WHAT IS EXPECTED:
Drop the pictures and extract exactly the lines from the one that contains "You are a computer-use agent. The" through the end of the material.

"""

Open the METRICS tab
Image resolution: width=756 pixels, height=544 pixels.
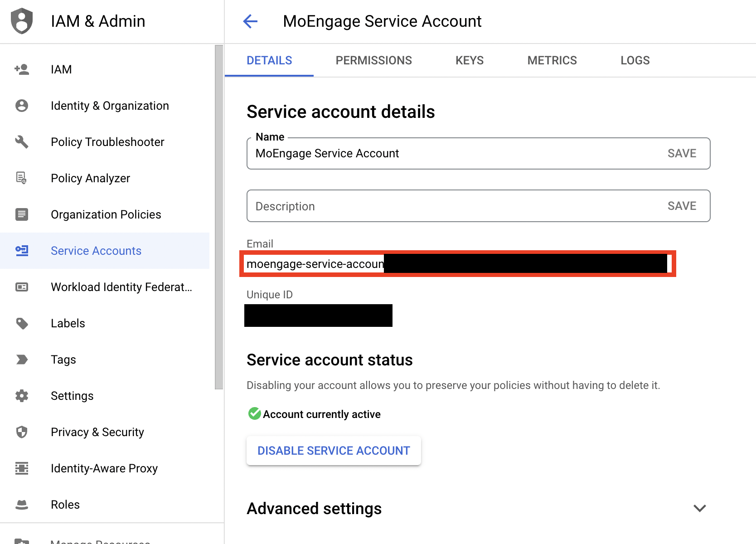552,60
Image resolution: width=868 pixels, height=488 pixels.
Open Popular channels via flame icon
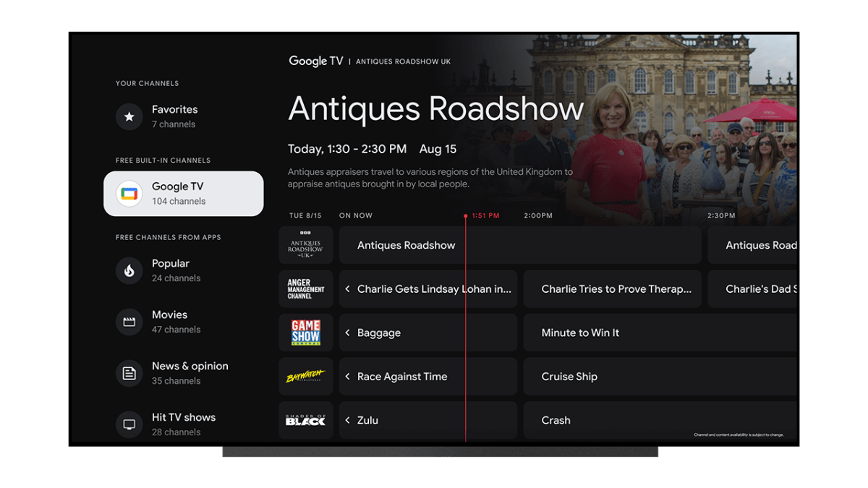point(129,270)
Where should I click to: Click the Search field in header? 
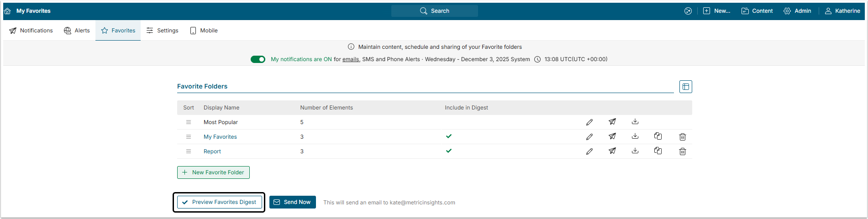(x=435, y=11)
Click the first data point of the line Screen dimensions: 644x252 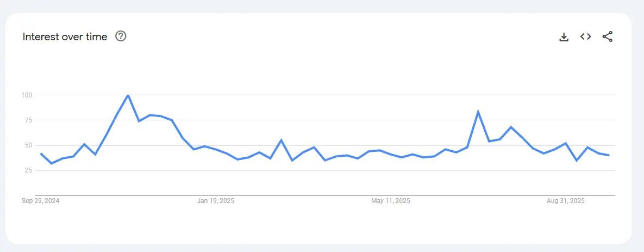click(x=41, y=153)
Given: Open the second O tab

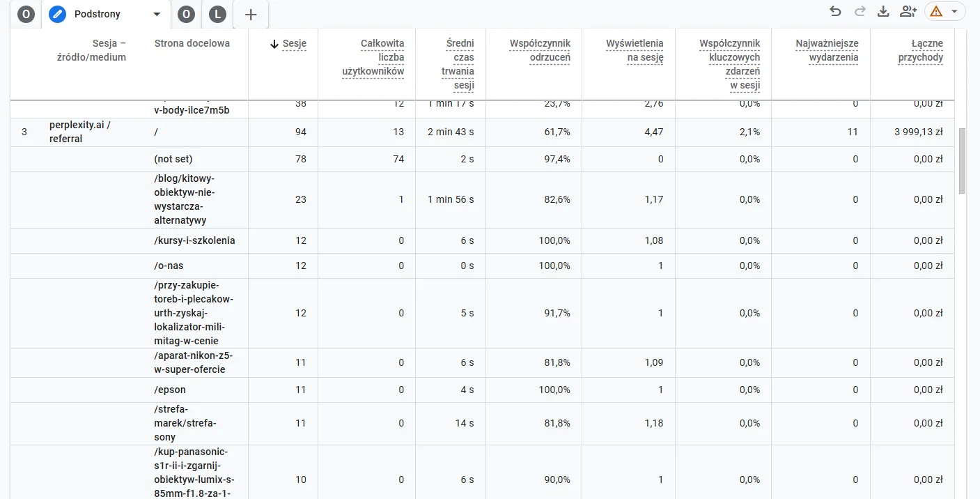Looking at the screenshot, I should (x=186, y=15).

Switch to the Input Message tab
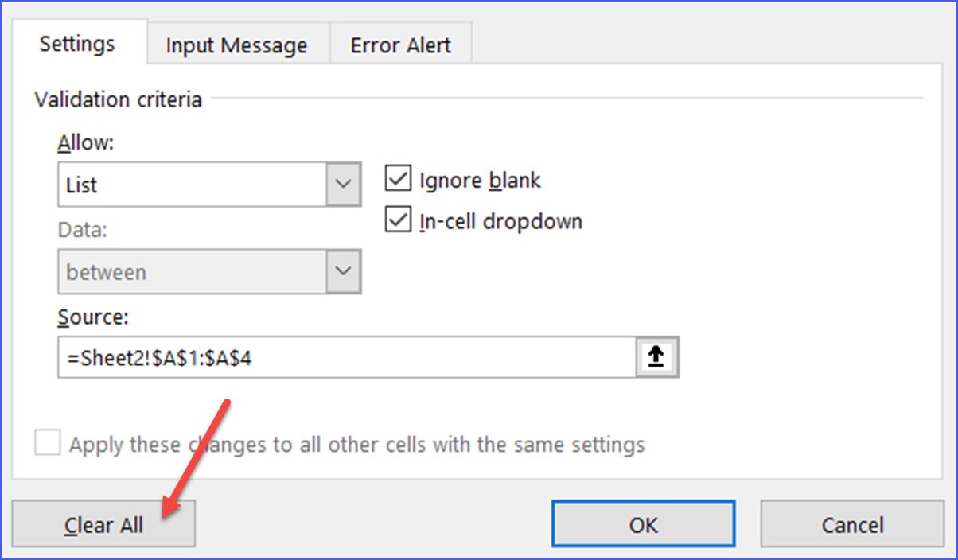pyautogui.click(x=236, y=45)
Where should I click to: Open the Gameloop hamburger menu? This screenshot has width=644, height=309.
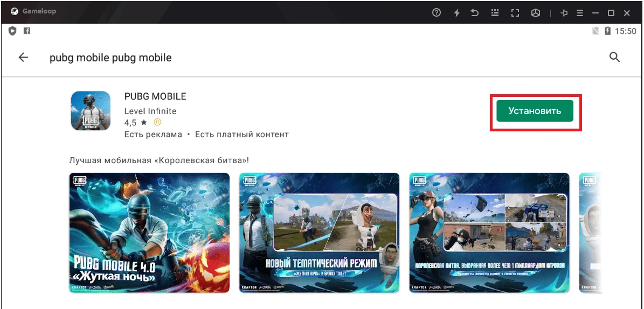click(x=580, y=12)
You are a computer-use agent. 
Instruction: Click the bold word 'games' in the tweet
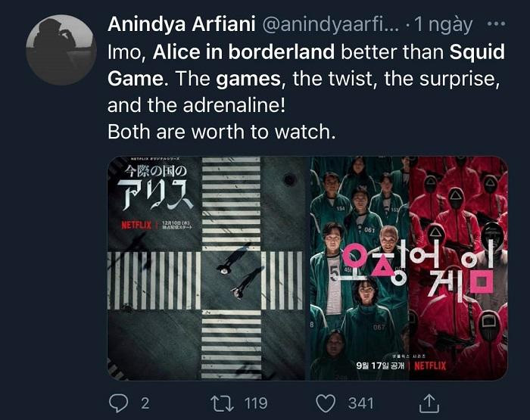pos(248,79)
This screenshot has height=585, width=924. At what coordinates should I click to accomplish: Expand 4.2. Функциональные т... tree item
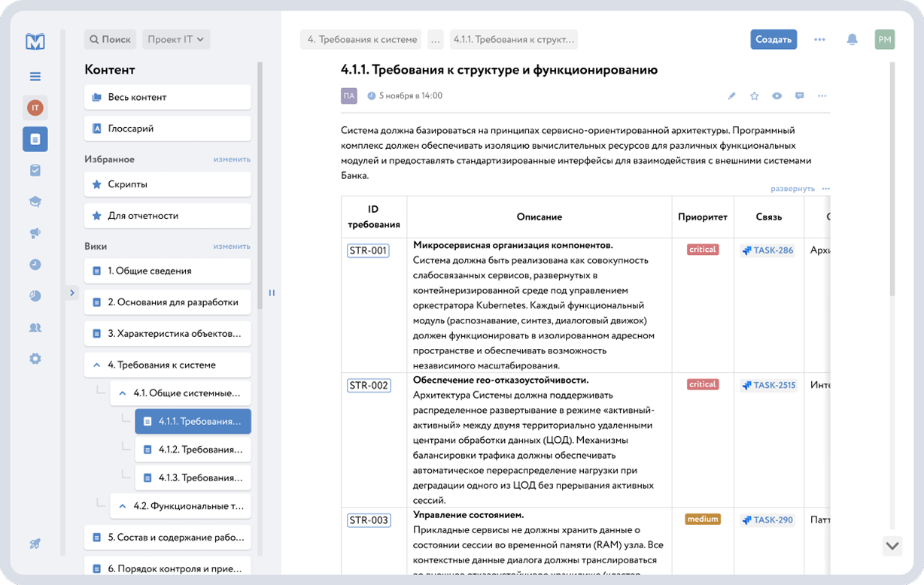(123, 506)
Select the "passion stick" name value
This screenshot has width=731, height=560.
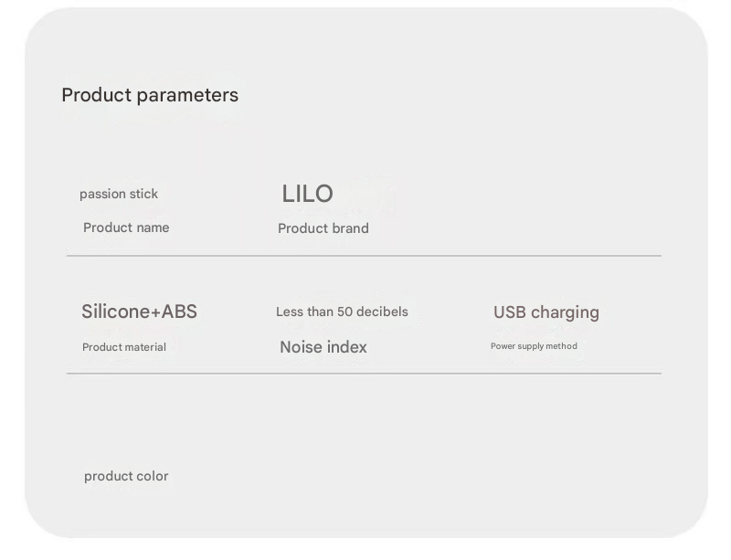(119, 194)
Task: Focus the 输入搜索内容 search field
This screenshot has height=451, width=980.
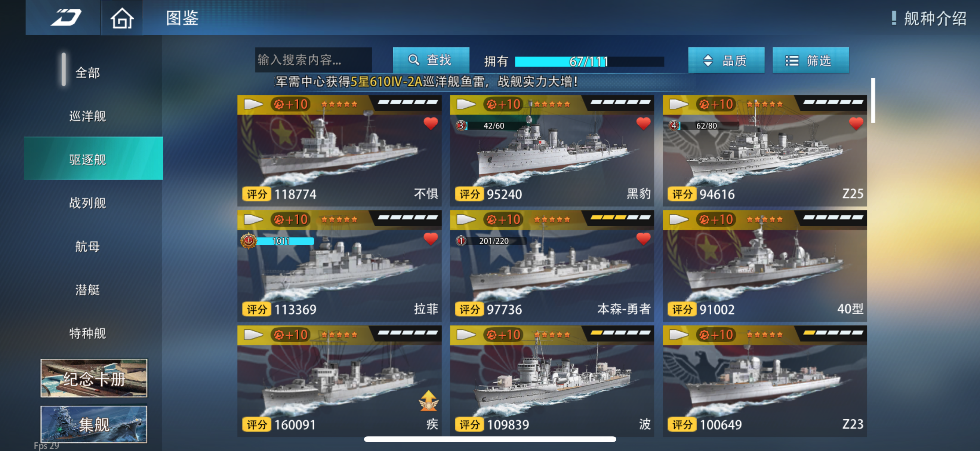Action: click(313, 60)
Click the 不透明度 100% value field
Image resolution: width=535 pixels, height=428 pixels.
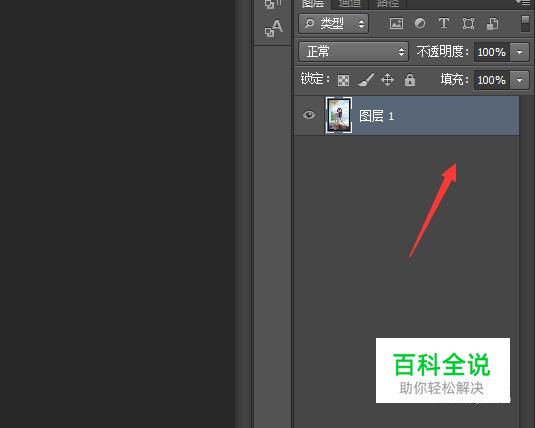click(492, 52)

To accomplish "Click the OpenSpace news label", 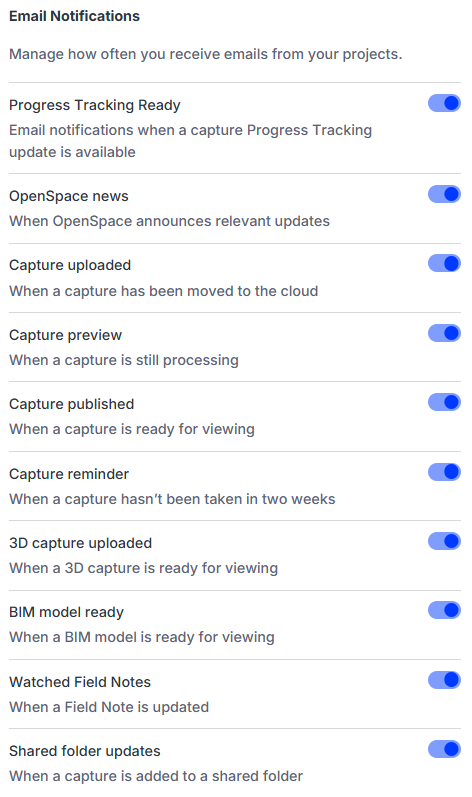I will click(69, 196).
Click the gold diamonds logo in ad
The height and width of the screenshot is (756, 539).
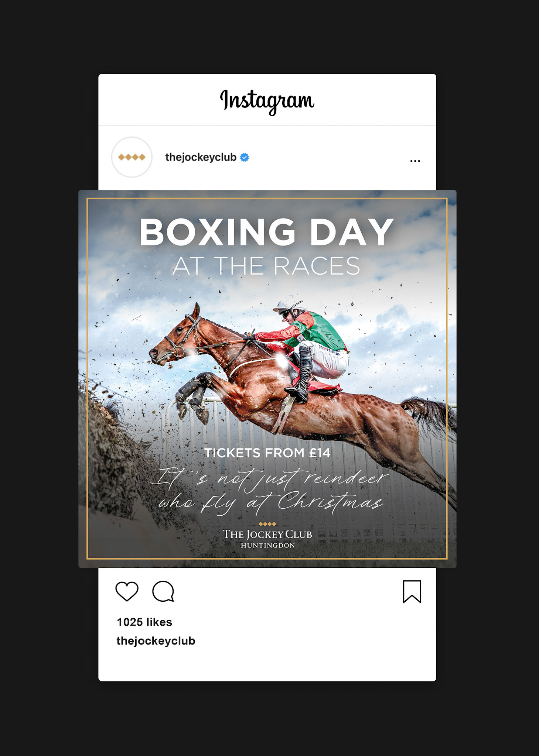tap(267, 524)

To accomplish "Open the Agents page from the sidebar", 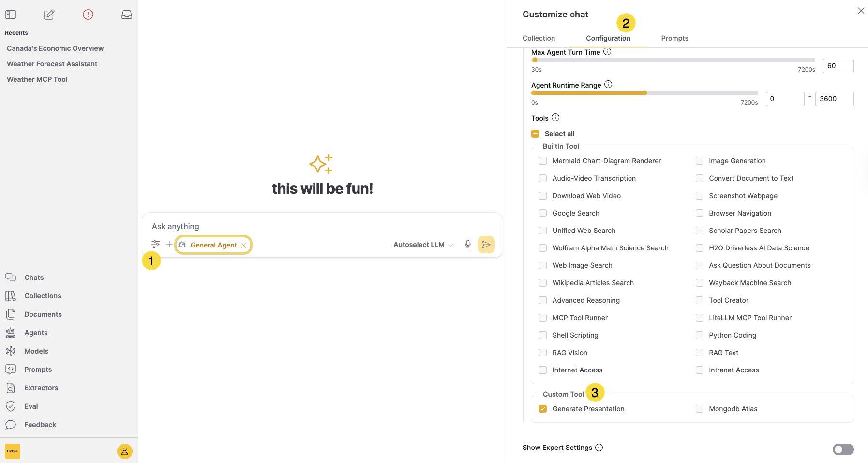I will coord(36,333).
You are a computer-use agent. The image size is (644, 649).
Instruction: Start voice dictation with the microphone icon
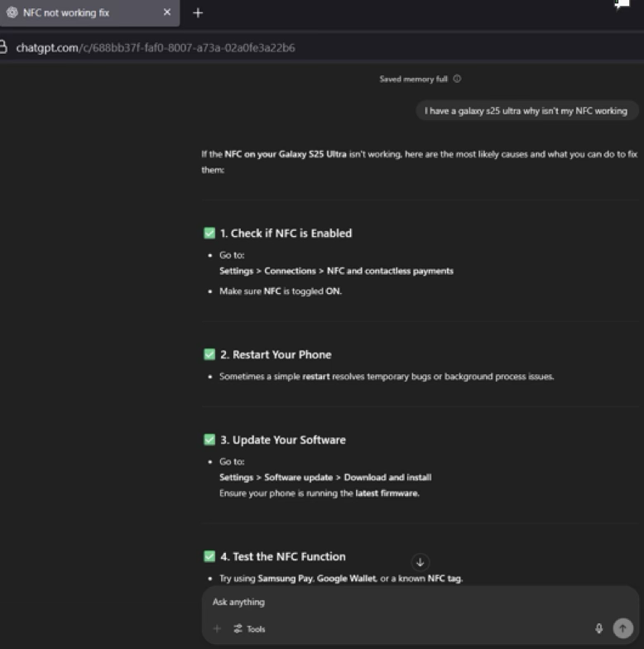coord(599,629)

"""

EXPECTED ANSWER:
You are a computer-use agent. The image size is (644, 649).
Instruction: Start voice dictation with the microphone icon
coord(599,629)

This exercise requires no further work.